In rural Yemen, it's a girl's job to fetch water. Girls often have to make long, back-breaking journeys to bring water home, a full-time job that can keep them out of school. If they grow up without an education, these girls are more likely to marry early, have a larger family to feed, die in childbirth, and bring up malnourished children. They are less likely to make themselves heard socially and politically, encourage their children's education, or contribute to their country's development.
Yemen's water crisis is complex and all-encompassing, with repercussions on many aspects of human development.
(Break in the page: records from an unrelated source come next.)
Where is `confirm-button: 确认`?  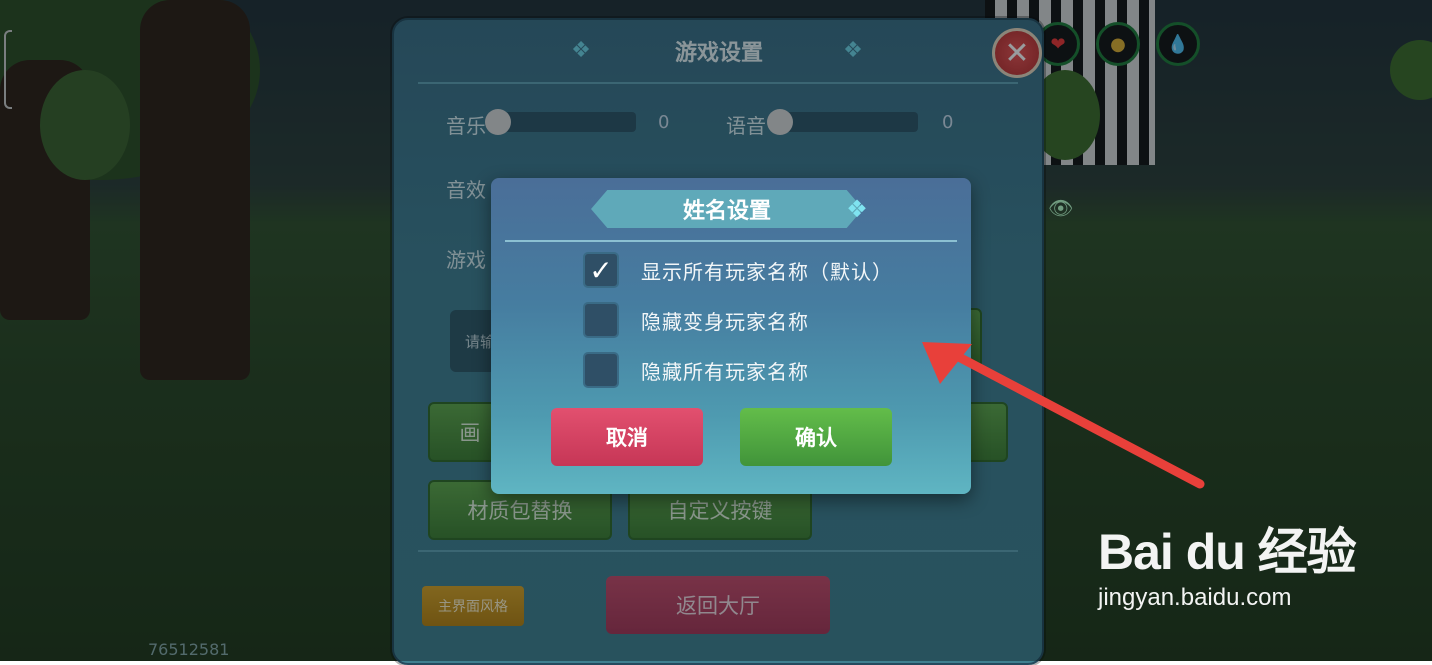 confirm-button: 确认 is located at coordinates (816, 437).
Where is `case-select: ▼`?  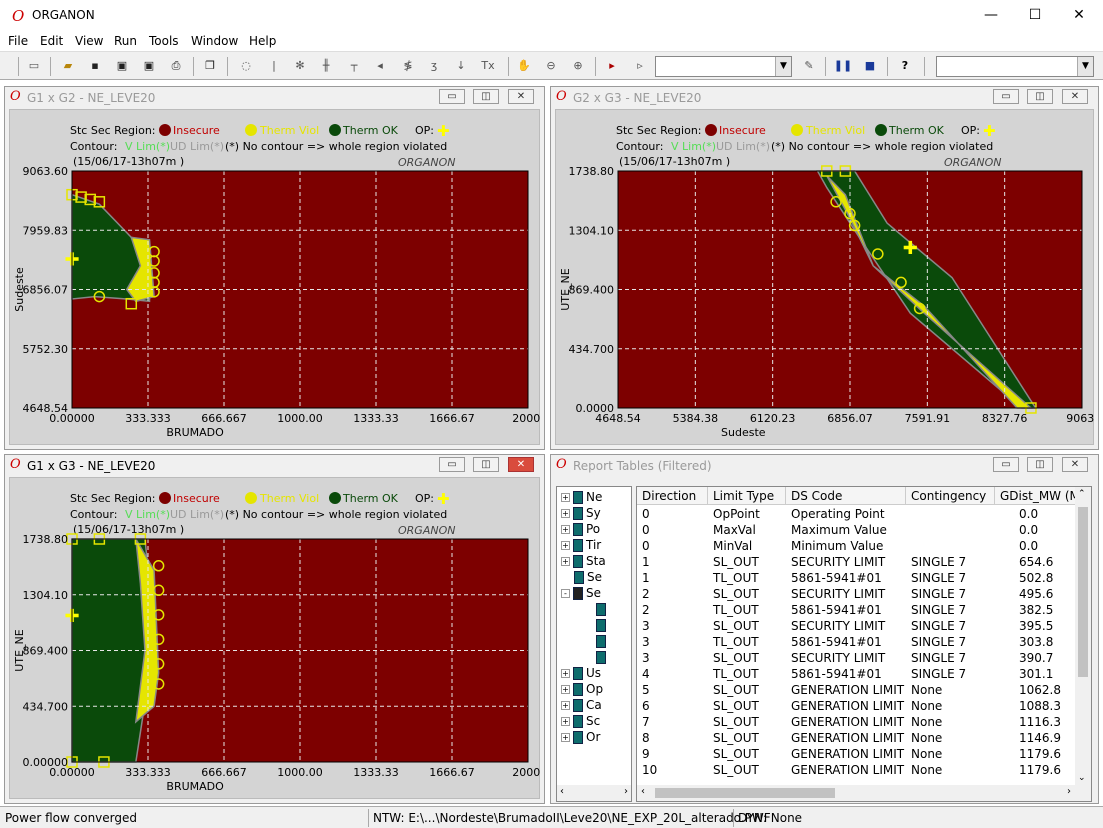
case-select: ▼ is located at coordinates (724, 66).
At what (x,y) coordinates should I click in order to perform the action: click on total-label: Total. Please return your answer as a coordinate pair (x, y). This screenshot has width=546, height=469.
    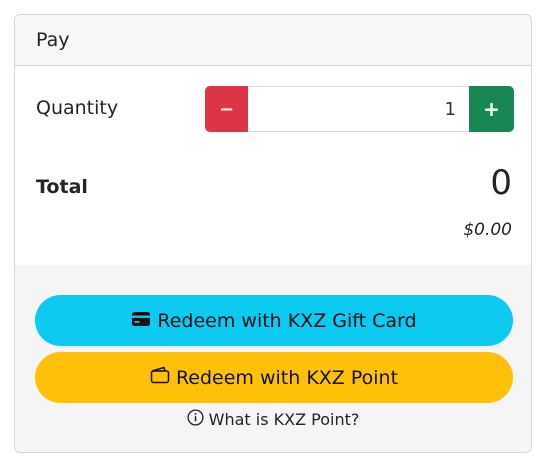
    Looking at the image, I should click on (62, 187).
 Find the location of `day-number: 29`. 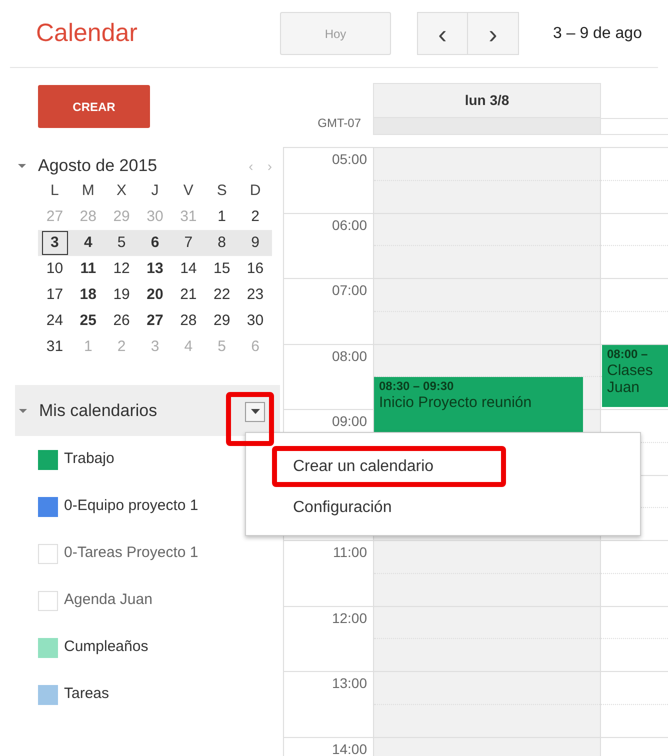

Intricately linked to the country's alarming food insecurity, it is a challenge that remains increasingly important to tackle effectively - whoever is in power.
The following photos, that I took between 2008 and 2010 and that were recently awarded a reporting trip to Portugal with the EJC, take a look at the Yemeni water crisis through women's eyes.
Because a girl carries water - Shahara, North Yemen, 2009 - Siham, barely 10, carries water back home from a rainwater pool in her village. It's a girl's job to fetch water in rural Yemen, and those who have to walk miles every day to find water often miss out on an education. But Siham is lucky, and every morning she attends the village's girls primary school. After her picture was taken, she quietly asked for a pen.
Balancing buckets - Shahara, North Yemen, 2009 - In their bright plastic buckets, women collect water from one of the village's rainwater pools. Because it has been long since it last rained, the level inside the pool has dropped.
Eid water - Beit Baws, North Yemen, 2008 - Two girls carry water home from a pool at the bottom of their cliff-top village, on the outskirts of the Yemeni capital Sana'a. It's Eid al-Adha, an important Islamic festival, so the youngest girl is wearing lipstick.
Running the water home - Sana'a, North Yemen, 2010 - In cut-out jerry cans, two girls run home with the water they have collected from the local mosque. Despite a public water network in most of the Yemeni capital, in 2010, residents complained that the pipes ran dry for at least half of the month.